Caveat: Poem #1799 “10 ways of looking @ a city bus”

10 ways of looking @ a city bus
(after W. Stevens which I just was reading)

1. A boy is kissed by his girl
@ a bus stop on Figueroa St.
By the taco stand. A bus pulls up.
And struggles away in a cloud of exhaust.

2. A child watches the red & yellow bus,
all angular, be-wheeled giant,
irrelevant to his life
He watches from the window.

3. Rural, inter-city county bus,
bound for the university
A column of eucalyptus trees flips past
College students look out at
   the lumber stacked in rows

4. 11 pm on Washington Blvd.
A man waits, stomping to stay warm
Almost dancing on the icy sidewalk
The 16A doesn't come.

5. Two yellow and brown buses
careen down Avenida Insurgentes @ 2 am
their drivers are racing.
The passengers doze, or are drunk.

6. The newspaper headline says
the buses are overcrowded.
The state orders the transit authority
   to buy more buses
one man asks "Where's the money
   going to come from?"

7. An old woman clambers onto a bus,
Somewhere along 6th Avenue - the 50's, I think.
An impatient young man flicks his burning
   cigarette into the gutter
And reaches for the handrail to climb aboard.
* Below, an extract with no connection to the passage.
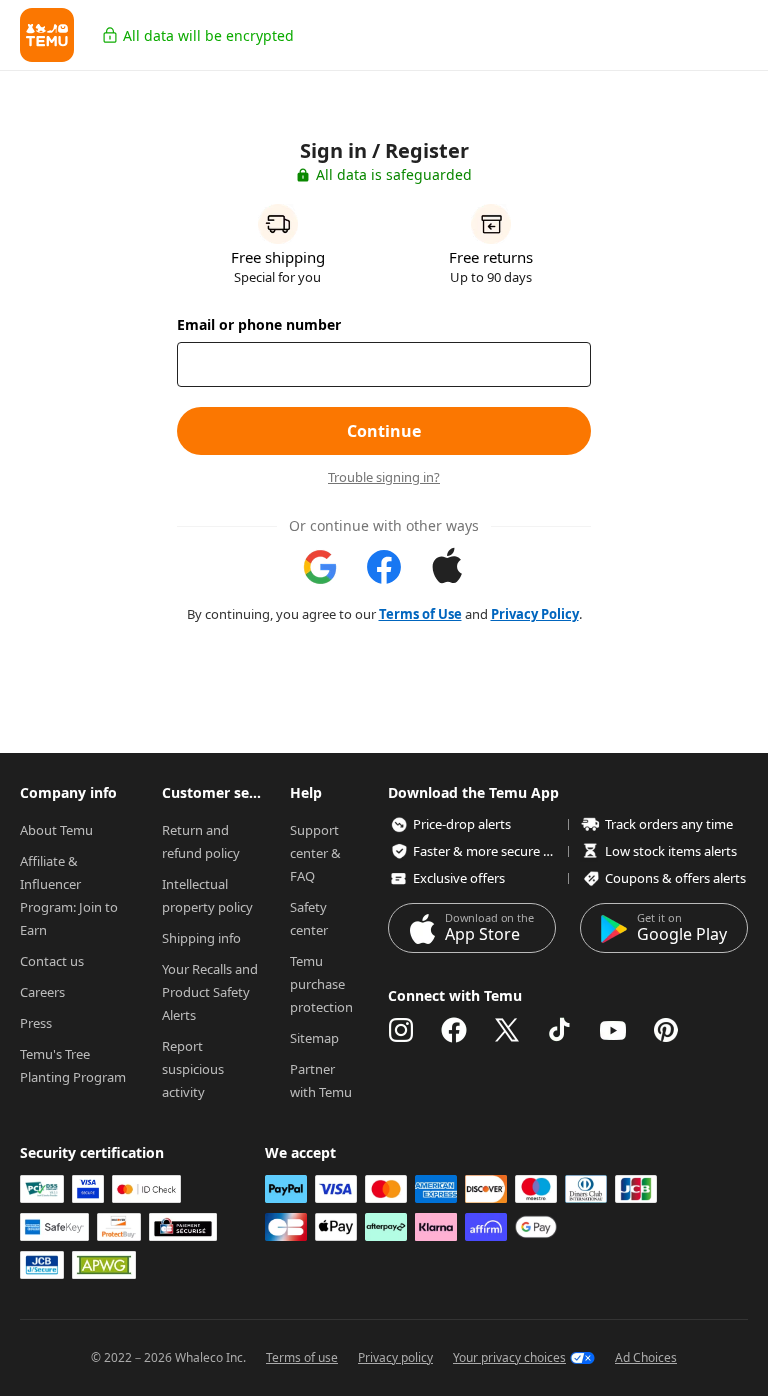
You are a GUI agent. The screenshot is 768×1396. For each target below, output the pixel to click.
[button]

8. Somewhere near St.-Germaine-des-Pres
a bus disgourges its passengers
The rich, intoxicating smell of diesel fumes
Still makes me think of Paris in January.

9. Accelarating passionately
the rural bus swings into opposing traffic
To pass a donkey cart
An old woman who boarded @ the mercado
   hugs her chicken protectively.

10. Sgt. Jones was impressed, when I knew
which bus to board - I decifered the hangul.
We went to the modern art museum
South of Seoul, amid luxuriant green trees.

– a free-form poem from my past. This poem was written April 18, 1999, in a paper journal, and transcribed under that date to this blog in 2013.